Ormai, ovunque va sono contestazioni (segno che, magari, dovrebbe stare un po’ di più in ufficio e dovrebbe apparire di meno) e, addirittura, mandiamo i pompieri a togliere striscioni e lenzuola appesi ai balconi perché sono irrispettosi. Non è un po’ eccessivo dirottare dei vigili del fuoco per un intervento del genere? C’è poi qualcuno che decide di essere più realista del re: un pessimo esempio di ottusità e sottomissione al potere forte. Mi sto riferendo a quanto successo alla professoressa Rosa Maria Dell’Aria sospesa dal provveditore agli studi di Palermo per omessa vigilanza per via di un video realizzato dai suoi studenti liceali per la Giornata della Memoria; video in cui si accostavano le leggi razziali fasciste ai provvedimenti del decreto sicurezza salviniano.

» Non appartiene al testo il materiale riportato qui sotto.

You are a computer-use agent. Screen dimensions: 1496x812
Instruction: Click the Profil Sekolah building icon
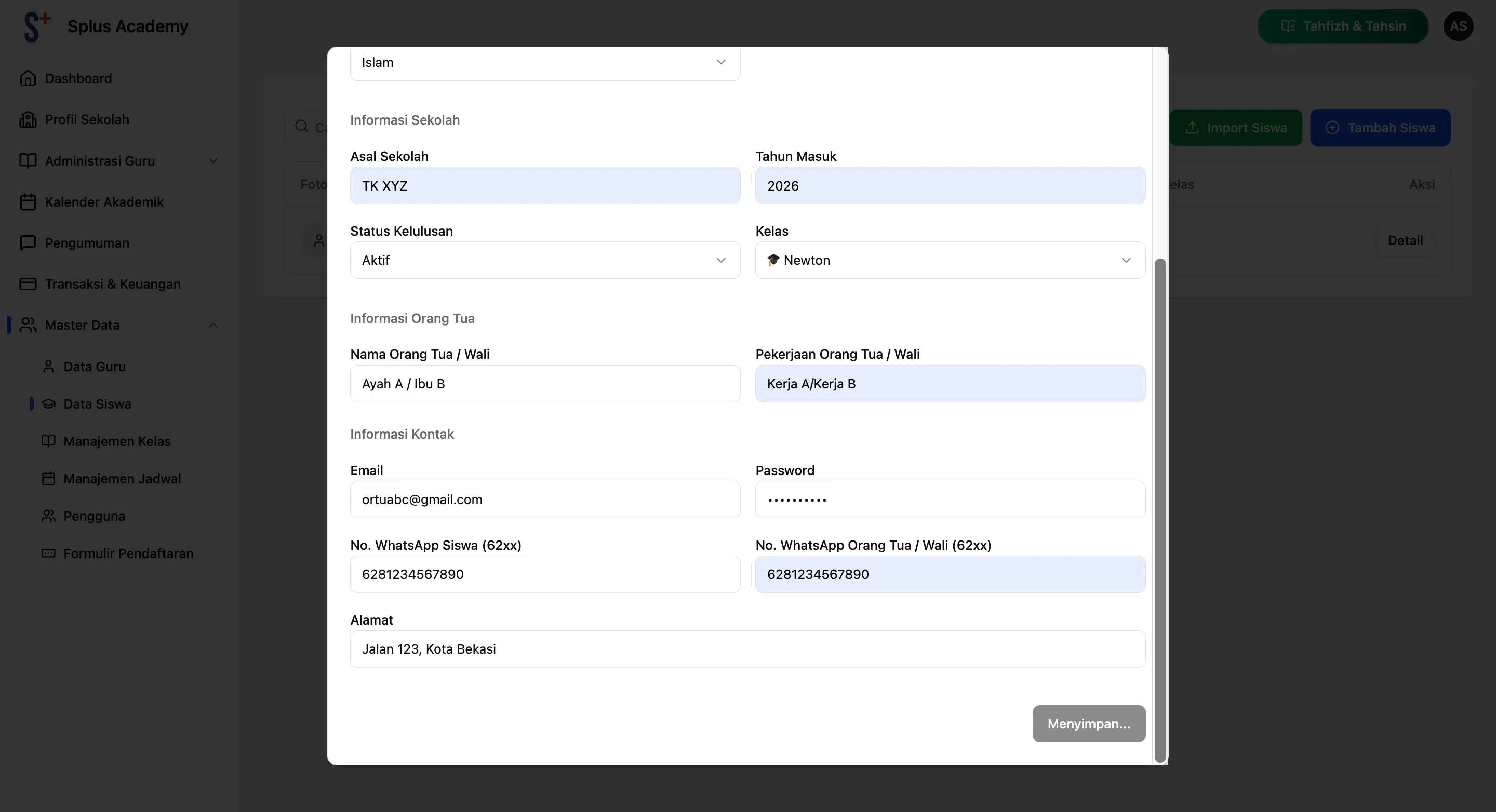[29, 119]
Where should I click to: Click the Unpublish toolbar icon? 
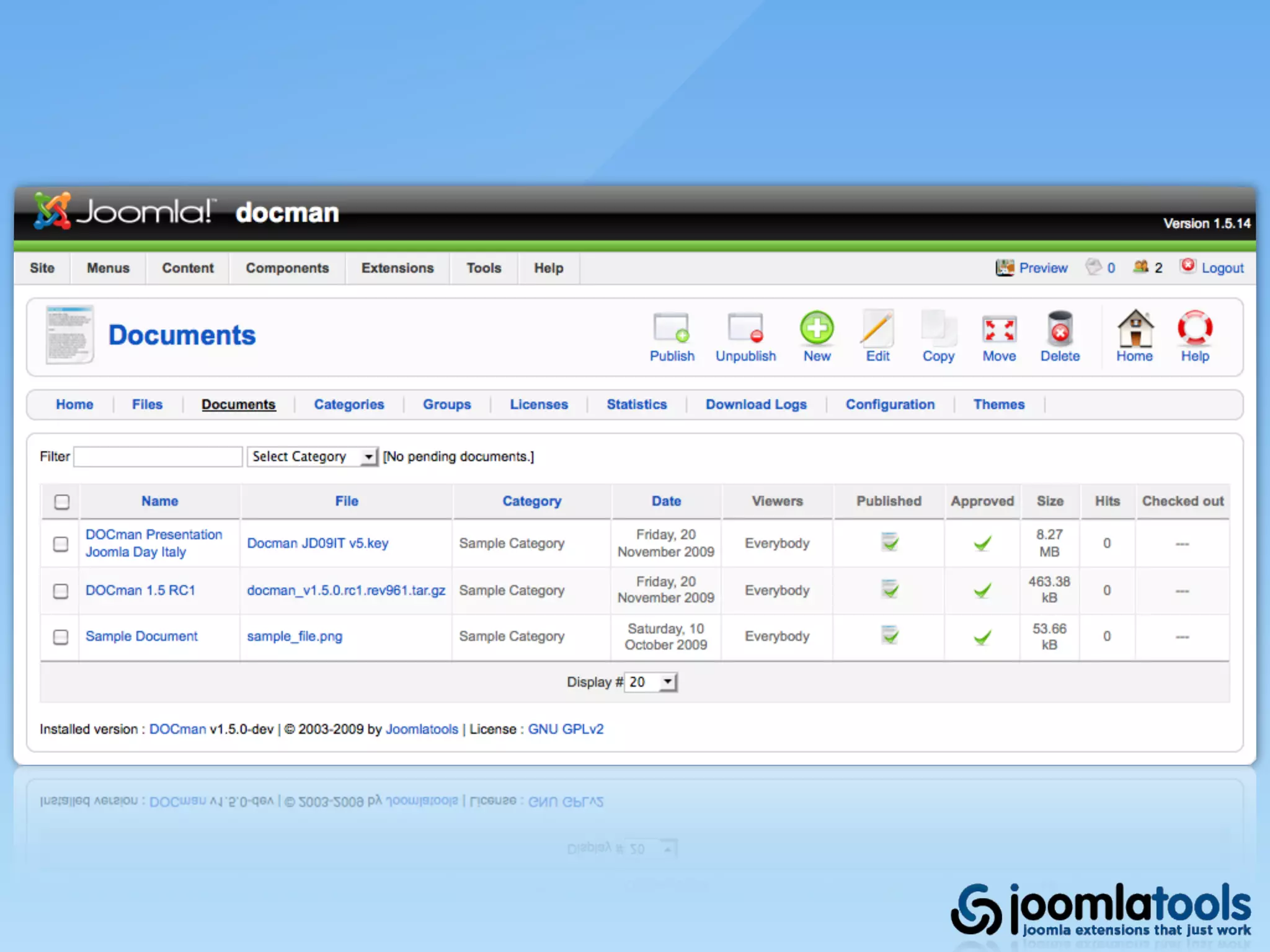tap(745, 329)
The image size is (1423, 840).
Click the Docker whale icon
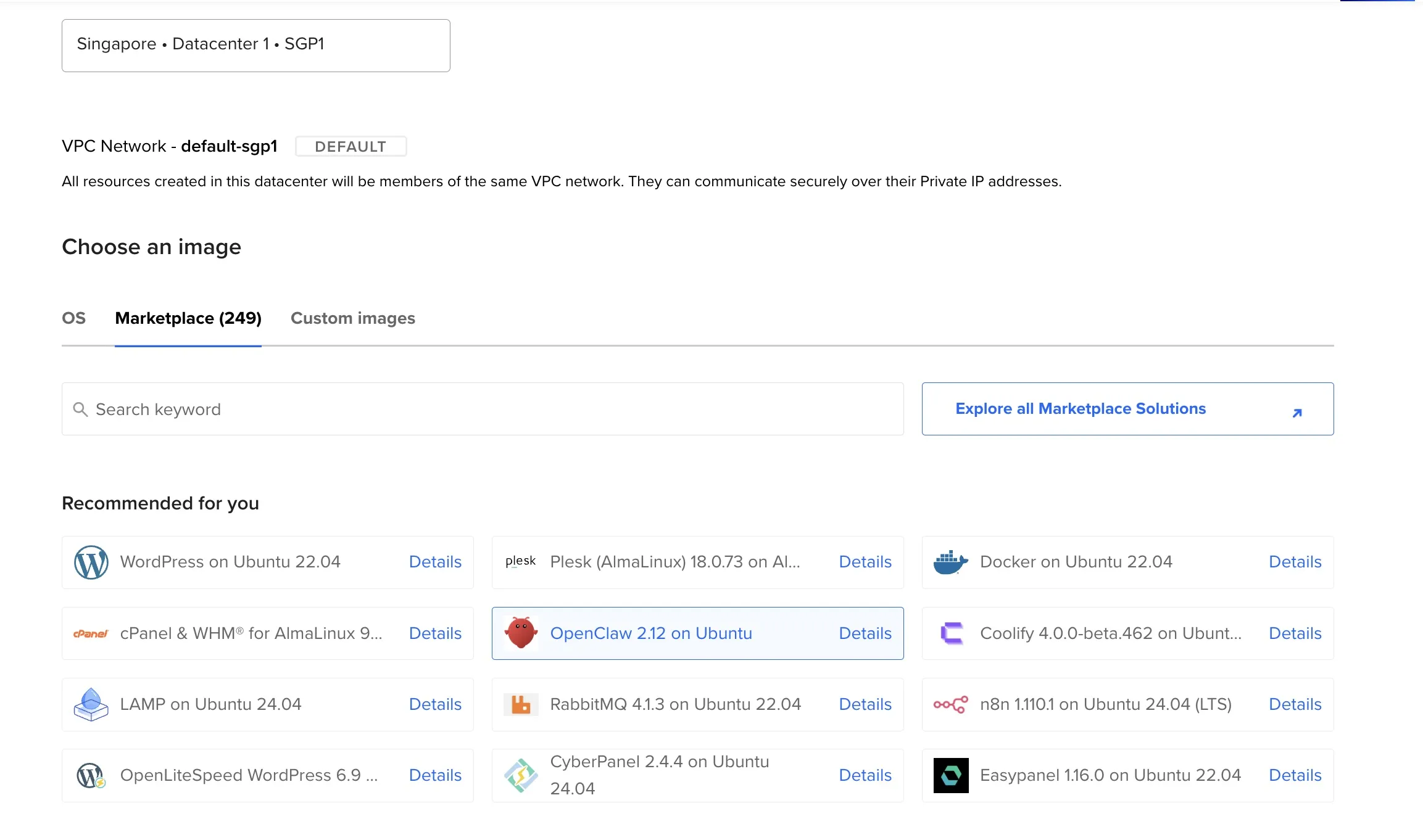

Sospensione dall’insegnamento per due settimane, senza stipendio. Salvini ha poi incontrato la professoressa in uno dei suoi, innumerevoli, viaggi e ha promesso che il provvedimento disciplinare verrà eliminato: ma come? Un ministro dell’Interno ha questo potere? Non mi risulta proprio. Attenzione, connazionali: ormai l’estrema destra ha potere di dire e fare quasi ciò che vuole in barba ai dettami costituzionali, mentre una professoressa che insegna ai propri studenti ad essere liberi nel pensiero, di mentalità aperta, viene sospesa.